[
https://issues.apache.org/jira/browse/HBASE-15554?page=com.atlassian.jira.plugin.system.issuetabpanels:comment-tabpanel&focusedCommentId=15293863#comment-15293863
]
ramkrishna.s.vasudevan commented on HBASE-15554:
------------------------------------------------
Thanks for the comments.
bq.The HasKey goes to far
I can try pushing this under CellUtils.
But the idea of seeing key as consecutive entity is helpful in all the places
where we build an index. All index in the system (root index, bloom index) is
from the key part. The idea of knowing that key is consecutive helps us to
avoid multiple copies or part by part copies that we do.

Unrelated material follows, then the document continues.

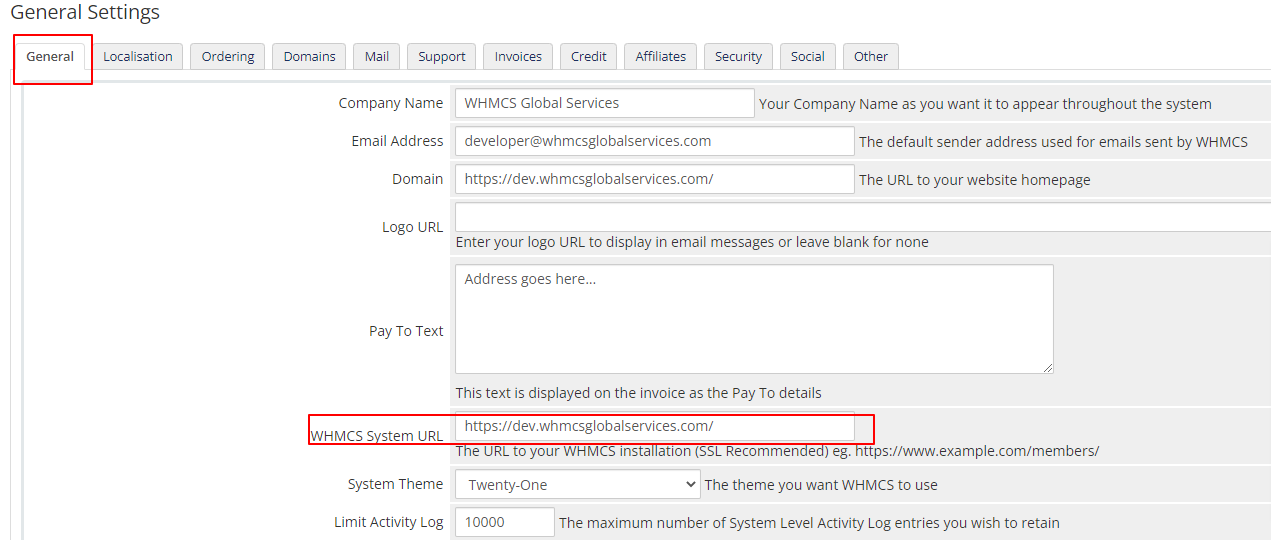Open the Security tab
Screen dimensions: 1271x540
coord(738,57)
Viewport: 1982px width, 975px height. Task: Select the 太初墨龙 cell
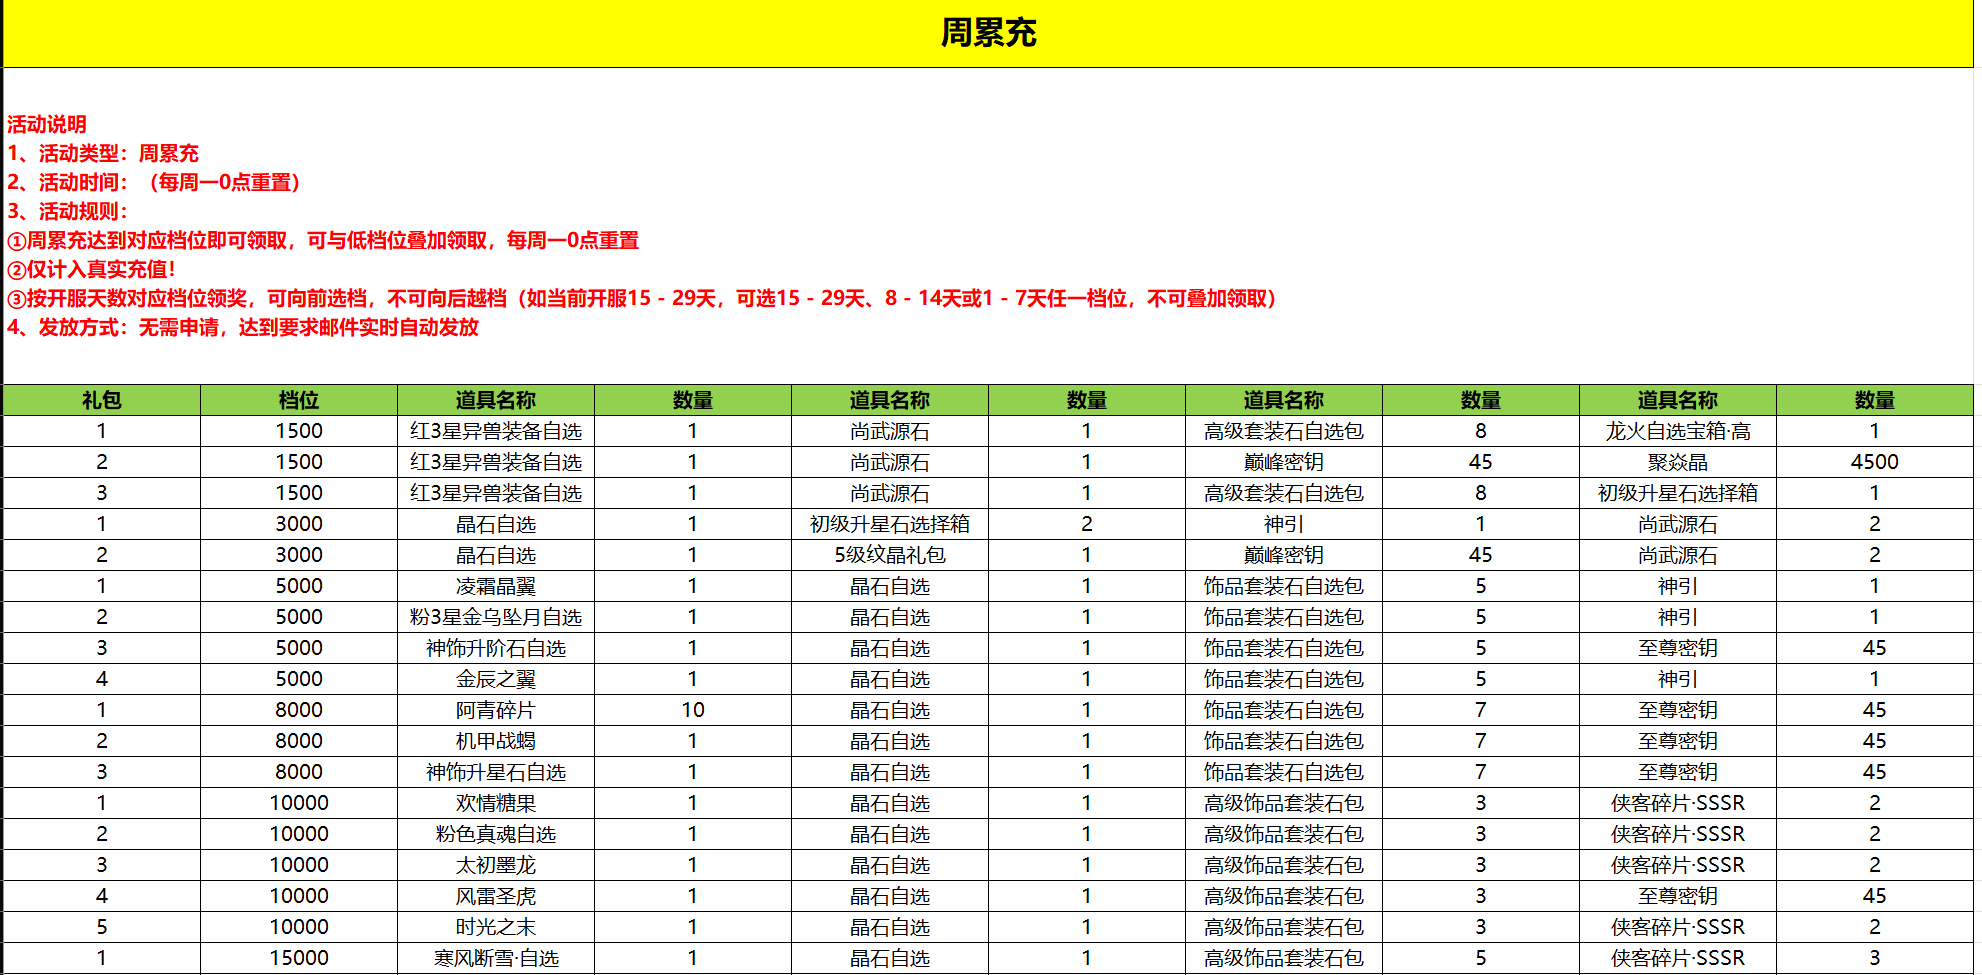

bq..How many Interfaces do we have currently around Cell and KeyValue? It might
be worth listing them?
Sure we can. Infact if we accept HasKey we can avoid the KeyOnlyKV and
BufferedKeyonlyKV concepts.
bq.Up to this we had Cell and we had Cell with empty value. Key is new concept,
or rather, it is an old one in that we always just kept Key in indices and
blooms... and you are trying to formalize it now?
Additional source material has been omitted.